■ **EXTRACT**:
Public health information about diabetes further illustrates the lack of emphasis on the connection between environment and health. Among Native Americans, diabetes (like most other non-infectious chronic diseases) was virtually unknown before World War II. Now, in some tribes, over 60% of adults have diabetes and the age of onset is decreasing with each generation. Much of the research on diabetes among Native Americans focuses on genetic causes or on molecular level differentiations of diabetic types. It gives short shrift to how the disruption in traditional diet and life style and the devaluation of traditional medicine correspond with the dramatic increase in the disease. The connection of indigenous people to the environment that they come from, the types of foods they eat, and activities they perform to prepare those foods are not considered an active component in their health. Diabetic health information focuses on what the individual can do to access mainstream diets and medicine. It does not validate traditional knowledge that prevented diabetes in the past, and ignores how the community as a whole can work together to recreate that knowledge. This does not mean trying to reestablish life as it was 60 years ago, but it does mean putting the current problem in a holistic context that includes history, indigenous knowledge, the interaction between diet and environment, and reasons for lack of access even to non-traditional healthy food.
In 1854, John Snow removed the handle from a London neighborhood water pump that was located a few feet from a sewer ("John Snow Pub," 2006). He believed that this sewage was causing the epidemic of cholera deaths in the neighborhood. Epidemiology textbooks emphasize Snow's connection of cause and effect as the first public health intervention of the modern era. They ignore an analysis of cause: industrialization and dislocation, poverty, over-crowding etc. What options for water did people in the neighborhood have without the pump? Seldom mentioned is that, due to the demand of a thirsty public, the handle was replaced six weeks after its removal.
Public health programs must include methods to share power with communities they hope to help. What are the contributors to ill health in their communities? What are the barriers to good health that the communities identify? Information needs to realistically address what is within the control of the individual and what will take groups of people working together to solve. Methods to improve health in disadvantaged communities must reflect the larger social change and shift in power needed.
Health information such as Fast Food Nation (Schlosser, 2002) needs to be the norm, not the exception. This book chronicles the entire environment that produces fast food, including social norms and values. Similarly, the documentary film Life and Debt (www.lifeanddebt.org) shows the destruction of healthy, local food production in Jamaica by the combination of multinational food businesses and international government policy.
Health information needs to do more than simply inform. What does not question the present state of affairs will not, for example, bring affordable nutritious food to poor neighborhoods. Nor will it create safe neighborhoods in areas where children cannot exercise. Better access to information may improve health care decisions to some extent; unless it also generates momentum and optimism for social change then it simply perpetuates a focus on individual behavior and treatment of symptoms that have already occurred. Health information needs to look honestly at the conditions that cause ill health, and engage not only those who suffer illness but the entire social and regulatory apparatus that can play a role in improving the conditions that people live in.
Solution:
Demand and produce health information that identifies environmental and social causes of ill-health. Analyze the interconnection between these causes and their solutions, and bring individuals, communities and governments together in putting the solutions into effect. If the struggle with disease becomes a struggle with established power, you may be on the right track.

■ **STUDY MATERIAL**:
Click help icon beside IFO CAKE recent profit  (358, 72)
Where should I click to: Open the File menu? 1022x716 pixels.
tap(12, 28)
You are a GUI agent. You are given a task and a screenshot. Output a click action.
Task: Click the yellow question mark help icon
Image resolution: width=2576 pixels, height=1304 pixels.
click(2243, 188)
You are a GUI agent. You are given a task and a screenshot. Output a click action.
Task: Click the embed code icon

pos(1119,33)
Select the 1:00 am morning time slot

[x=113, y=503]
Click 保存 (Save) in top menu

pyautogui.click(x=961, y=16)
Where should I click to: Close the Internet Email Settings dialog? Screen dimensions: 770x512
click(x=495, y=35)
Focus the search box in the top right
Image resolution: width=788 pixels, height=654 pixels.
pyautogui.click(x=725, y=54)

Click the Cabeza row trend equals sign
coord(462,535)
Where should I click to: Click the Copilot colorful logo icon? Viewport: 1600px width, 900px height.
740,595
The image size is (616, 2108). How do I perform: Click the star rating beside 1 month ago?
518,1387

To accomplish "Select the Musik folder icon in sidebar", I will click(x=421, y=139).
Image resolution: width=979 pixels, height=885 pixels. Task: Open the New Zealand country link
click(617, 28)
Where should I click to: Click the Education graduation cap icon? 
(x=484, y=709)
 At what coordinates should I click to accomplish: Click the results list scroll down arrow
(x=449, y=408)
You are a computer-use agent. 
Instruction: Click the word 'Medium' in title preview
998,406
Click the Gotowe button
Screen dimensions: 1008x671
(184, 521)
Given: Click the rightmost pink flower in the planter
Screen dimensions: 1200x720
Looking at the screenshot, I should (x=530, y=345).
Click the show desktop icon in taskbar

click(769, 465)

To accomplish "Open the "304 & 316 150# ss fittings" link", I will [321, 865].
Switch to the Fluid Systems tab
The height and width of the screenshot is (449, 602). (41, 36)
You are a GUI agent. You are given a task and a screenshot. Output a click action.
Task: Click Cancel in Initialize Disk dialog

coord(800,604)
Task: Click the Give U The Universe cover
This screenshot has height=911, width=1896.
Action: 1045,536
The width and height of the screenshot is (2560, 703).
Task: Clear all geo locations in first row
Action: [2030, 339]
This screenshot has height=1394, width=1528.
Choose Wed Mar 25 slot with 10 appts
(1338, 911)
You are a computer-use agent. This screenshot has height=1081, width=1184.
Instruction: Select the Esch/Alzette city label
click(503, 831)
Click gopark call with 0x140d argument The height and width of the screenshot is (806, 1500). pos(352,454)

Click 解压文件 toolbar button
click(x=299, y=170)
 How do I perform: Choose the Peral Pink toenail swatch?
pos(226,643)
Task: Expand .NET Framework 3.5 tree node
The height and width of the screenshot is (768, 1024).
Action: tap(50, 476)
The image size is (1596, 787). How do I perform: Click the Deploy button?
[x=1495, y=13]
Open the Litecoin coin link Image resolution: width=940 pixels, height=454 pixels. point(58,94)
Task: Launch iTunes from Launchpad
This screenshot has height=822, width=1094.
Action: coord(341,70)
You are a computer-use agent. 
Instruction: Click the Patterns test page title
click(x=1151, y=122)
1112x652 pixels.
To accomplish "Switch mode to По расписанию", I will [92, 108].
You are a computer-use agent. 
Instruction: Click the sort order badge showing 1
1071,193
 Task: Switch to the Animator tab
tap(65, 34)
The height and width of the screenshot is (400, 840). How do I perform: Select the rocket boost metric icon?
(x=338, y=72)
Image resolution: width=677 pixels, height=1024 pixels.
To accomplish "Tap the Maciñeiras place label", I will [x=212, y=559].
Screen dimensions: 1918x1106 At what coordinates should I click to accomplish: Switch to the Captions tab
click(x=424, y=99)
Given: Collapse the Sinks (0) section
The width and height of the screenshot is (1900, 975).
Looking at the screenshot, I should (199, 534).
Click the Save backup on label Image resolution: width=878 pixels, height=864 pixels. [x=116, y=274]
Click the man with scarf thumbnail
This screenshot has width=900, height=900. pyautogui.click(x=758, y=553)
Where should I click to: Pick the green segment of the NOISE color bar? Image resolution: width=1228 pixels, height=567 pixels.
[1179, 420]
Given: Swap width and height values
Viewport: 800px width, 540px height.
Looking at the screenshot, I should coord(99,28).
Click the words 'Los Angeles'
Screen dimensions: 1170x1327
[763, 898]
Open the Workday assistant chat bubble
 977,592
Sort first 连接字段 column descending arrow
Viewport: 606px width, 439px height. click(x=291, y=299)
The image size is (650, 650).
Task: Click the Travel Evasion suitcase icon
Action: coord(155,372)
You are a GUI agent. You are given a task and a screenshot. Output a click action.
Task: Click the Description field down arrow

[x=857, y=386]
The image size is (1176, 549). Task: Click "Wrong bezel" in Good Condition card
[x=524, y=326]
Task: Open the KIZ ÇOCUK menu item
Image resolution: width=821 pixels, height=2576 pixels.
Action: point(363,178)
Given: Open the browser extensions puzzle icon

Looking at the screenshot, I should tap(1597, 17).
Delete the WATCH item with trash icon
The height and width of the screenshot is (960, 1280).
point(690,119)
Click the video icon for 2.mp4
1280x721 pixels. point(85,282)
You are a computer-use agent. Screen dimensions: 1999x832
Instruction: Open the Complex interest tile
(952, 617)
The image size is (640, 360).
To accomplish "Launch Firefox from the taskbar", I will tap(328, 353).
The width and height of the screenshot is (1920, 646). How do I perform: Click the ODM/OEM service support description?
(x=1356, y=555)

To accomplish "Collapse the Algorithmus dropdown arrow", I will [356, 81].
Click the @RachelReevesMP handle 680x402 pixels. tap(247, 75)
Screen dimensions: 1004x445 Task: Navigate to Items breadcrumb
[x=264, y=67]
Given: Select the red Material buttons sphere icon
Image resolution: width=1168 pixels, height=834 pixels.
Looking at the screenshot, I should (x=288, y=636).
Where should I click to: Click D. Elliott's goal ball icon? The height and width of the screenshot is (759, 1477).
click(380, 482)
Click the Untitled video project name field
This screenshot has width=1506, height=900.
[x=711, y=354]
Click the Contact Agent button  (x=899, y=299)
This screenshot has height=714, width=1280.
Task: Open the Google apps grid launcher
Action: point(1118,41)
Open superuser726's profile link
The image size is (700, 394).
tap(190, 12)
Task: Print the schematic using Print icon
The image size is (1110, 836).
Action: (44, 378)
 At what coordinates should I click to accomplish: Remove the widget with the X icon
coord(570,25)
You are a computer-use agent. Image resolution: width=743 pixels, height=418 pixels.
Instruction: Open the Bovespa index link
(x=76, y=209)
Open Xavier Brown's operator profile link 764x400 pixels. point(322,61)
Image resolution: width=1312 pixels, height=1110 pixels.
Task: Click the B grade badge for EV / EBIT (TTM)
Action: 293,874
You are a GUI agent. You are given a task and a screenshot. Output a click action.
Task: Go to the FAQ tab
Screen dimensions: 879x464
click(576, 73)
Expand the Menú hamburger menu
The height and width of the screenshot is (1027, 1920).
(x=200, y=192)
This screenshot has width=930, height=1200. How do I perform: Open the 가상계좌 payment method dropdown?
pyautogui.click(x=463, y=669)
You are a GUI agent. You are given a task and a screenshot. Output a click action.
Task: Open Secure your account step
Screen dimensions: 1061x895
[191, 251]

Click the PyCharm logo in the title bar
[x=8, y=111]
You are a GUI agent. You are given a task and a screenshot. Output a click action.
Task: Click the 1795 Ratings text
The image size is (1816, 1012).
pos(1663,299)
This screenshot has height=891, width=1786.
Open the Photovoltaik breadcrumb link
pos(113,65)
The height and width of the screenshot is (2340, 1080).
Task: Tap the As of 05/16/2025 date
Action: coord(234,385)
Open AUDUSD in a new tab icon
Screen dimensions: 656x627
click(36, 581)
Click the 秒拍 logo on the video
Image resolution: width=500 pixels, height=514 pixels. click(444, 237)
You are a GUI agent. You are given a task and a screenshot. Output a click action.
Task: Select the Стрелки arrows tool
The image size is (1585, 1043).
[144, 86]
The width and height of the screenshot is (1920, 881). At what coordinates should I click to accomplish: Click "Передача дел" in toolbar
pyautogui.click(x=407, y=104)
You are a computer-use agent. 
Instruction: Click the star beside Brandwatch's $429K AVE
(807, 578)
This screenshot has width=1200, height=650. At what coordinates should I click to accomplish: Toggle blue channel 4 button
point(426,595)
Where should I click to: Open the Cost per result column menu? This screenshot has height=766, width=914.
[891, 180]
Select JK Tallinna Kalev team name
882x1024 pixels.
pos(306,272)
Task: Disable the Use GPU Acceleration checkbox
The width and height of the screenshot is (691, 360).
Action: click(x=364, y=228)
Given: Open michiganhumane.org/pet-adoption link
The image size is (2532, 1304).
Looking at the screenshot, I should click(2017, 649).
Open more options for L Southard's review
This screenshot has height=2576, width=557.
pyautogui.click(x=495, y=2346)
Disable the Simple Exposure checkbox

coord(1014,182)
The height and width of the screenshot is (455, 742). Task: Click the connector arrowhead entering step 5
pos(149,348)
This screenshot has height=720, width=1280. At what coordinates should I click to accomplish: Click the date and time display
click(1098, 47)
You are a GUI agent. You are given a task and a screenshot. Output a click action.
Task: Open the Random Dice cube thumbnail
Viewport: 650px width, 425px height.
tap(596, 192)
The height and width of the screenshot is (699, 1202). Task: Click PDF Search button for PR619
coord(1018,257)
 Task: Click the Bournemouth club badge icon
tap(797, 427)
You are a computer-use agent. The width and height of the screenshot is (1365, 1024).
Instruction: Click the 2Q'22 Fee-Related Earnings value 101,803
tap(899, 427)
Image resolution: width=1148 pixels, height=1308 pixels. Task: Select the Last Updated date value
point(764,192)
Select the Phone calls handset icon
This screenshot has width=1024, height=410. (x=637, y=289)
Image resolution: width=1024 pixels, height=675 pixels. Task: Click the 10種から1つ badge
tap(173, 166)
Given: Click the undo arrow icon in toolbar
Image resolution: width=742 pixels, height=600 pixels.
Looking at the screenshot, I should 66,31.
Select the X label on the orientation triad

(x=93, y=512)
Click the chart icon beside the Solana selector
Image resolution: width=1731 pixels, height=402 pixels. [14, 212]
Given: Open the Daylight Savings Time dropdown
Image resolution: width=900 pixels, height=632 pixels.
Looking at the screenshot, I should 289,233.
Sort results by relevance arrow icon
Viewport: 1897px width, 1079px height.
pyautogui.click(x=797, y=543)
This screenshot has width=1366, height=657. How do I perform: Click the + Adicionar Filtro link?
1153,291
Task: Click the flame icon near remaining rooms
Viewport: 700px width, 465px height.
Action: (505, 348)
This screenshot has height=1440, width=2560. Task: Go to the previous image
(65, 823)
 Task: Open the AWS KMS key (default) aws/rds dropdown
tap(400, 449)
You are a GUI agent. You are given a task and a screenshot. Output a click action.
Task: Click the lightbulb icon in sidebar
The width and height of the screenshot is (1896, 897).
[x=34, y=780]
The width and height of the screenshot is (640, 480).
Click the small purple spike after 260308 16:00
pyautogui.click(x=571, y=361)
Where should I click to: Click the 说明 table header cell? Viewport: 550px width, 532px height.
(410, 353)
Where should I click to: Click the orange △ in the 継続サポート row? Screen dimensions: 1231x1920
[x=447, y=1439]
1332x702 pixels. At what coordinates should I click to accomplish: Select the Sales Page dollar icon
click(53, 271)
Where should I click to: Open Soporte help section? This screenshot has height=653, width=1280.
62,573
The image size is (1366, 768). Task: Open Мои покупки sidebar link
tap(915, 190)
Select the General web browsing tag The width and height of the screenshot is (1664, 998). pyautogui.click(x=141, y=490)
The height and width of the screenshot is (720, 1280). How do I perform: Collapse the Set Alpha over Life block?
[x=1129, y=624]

■ **CHECK YOUR UNDERSTANDING**:
1. Return the part of the health information passage from "Health information needs to do" to "people live in.".
2. State whether each statement agrees with the health information passage, answering yes or no and quoting the deciding words: (a) The handle John Snow removed from the pump was later put back. (b) Diabetes was common among Native Americans before World War II. (c) The film Life and Debt deals with local food production in Mexico.
The rows are not needed for what follows.

■ **ACTIVITY ANSWERS**:
1.
Health information needs to do more than simply inform. What does not question the present state of affairs will not, for example, bring affordable nutritious food to poor neighborhoods. Nor will it create safe neighborhoods in areas where children cannot exercise. Better access to information may improve health care decisions to some extent; unless it also generates momentum and optimism for social change then it simply perpetuates a focus on individual behavior and treatment of symptoms that have already occurred. Health information needs to look honestly at the conditions that cause ill health, and engage not only those who suffer illness but the entire social and regulatory apparatus that can play a role in improving the conditions that people live in.

2.
(a) Yes: "the handle was replaced six weeks after its removal."
(b) No: "diabetes (like most other non-infectious chronic diseases) was virtually unknown before World War II."
(c) No: "shows the destruction of healthy, local food production in Jamaica"